◆ Assignment 1: List every mathematical symbol whose meaning the Voronoi deformation density article states, and give the meaning of each one.
◆ Assignment 2: According to the Voronoi deformation density article, what region of space is the Voronoi cell of atom A?
◆ Assignment 3: Carry the Voronoi deformation density article forward from its final sentence.

◆ Exercise passage:
/---

= Voronoi deformation density =

Voronoi deformation density (VDD) is a method employed in computational chemistry to compute the atomic charge distribution of a molecule in order to provide information about its chemical properties. The method is based on the partitioning of space into non-overlapping atomic areas modelled as Voronoi cells and then computing the deformation density within those cells (i.e. the extent to which electron density differs from that of an unbonded atom).

The VDD charge Q_{A} of atom A is computed as the (numerical) integral of the deformation density ∆ρ(r) = ρ(r) – Σ_{B}ρ_{B}(r) associated with the formation of the molecule from its atoms over the volume of the Voronoi cell of atom A:

 $Q_A=-\int\limits_{\text{Voronoi cell }A}\Big(\rho (\mathbf{r})-\sum_B \rho_B (\mathbf{r} )\Big) d \mathbf{r}$

The Voronoi cell of atom A is defined as the compartment of space bounded by the bond midplanes on and perpendicular to all bond axes between nucleus A and its neighboring nuclei (cf. the Wigner–Seitz cells in crystals). The Voronoi cell of atom A is therefore the region of space closer to nucleus A than to any other nucleus. Furthermore, ρ(r) is the electron density of the molecule and Σ_{B}ρ_{B}(r) the superposition of atomic densities ρ_{B} of a fictitious promolecule without chemical interactions that is associated with the situation in which all atoms are neutral.

\---

◆ Provided material:
/---

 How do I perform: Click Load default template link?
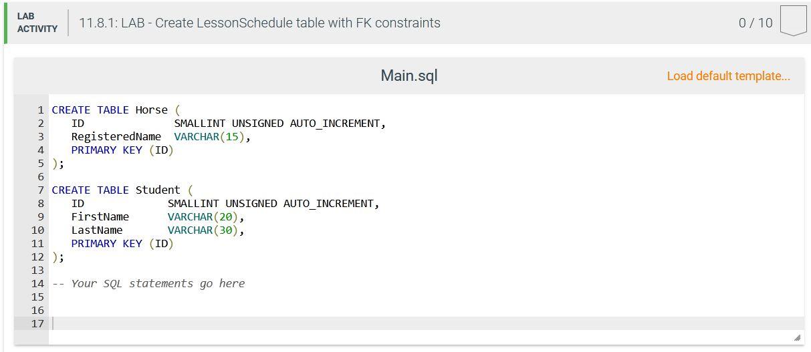point(728,75)

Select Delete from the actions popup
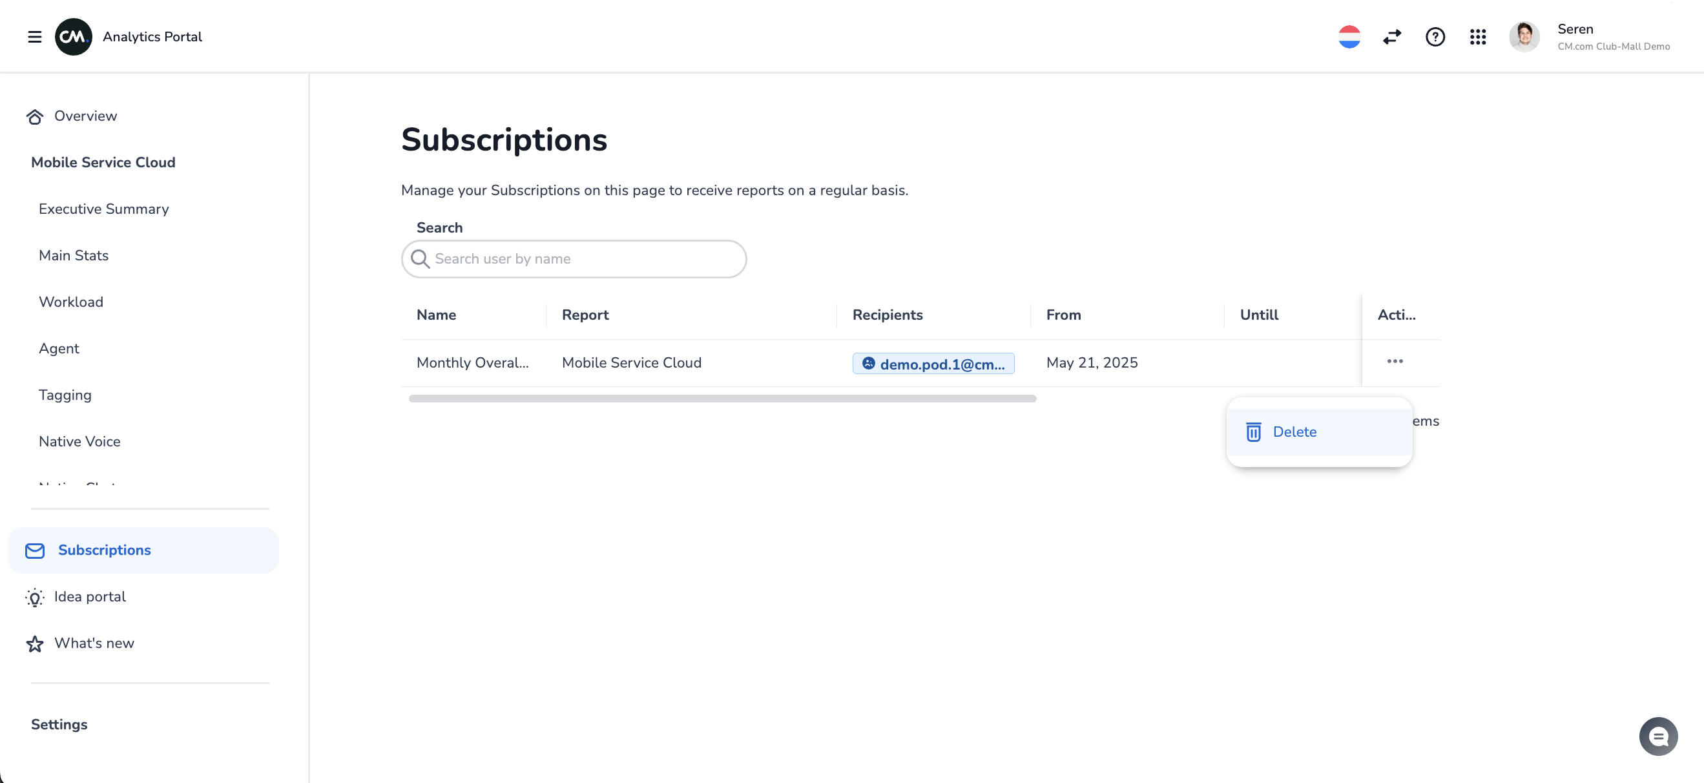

\---

◆ Answer section 1:
- Q_A: the VDD charge of atom A
- ∆ρ(r): the deformation density associated with the formation of the molecule from its atoms
- ρ(r): the electron density of the molecule
- Σ_Bρ_B(r): the superposition of atomic densities of a fictitious promolecule without chemical interactions, in which all atoms are neutral
- ρ_B: the atomic densities that make up that superposition

◆ Answer section 2: It is the region of space closer to nucleus A than to any other nucleus.

◆ Answer section 3:
Note that an atomic charge is not a physical observable. Nevertheless, it has been proven a useful means to compactly describe and analyze the electron density distribution in a molecule, which is important for understanding the behavior of the latter. In this connection, it is an asset of VDD atomic charges Q_{A} that they have a rather straightforward and transparent interpretation. Instead of measuring the amount of charge associated with a particular atom A, Q_{A} directly monitors how much charge flows, due to chemical interactions, out of (Q_{A} > 0) or into (Q_{A} < 0) the Voronoi cell of atom A, that is, the region of space that is closer to nucleus A than to any other nucleus.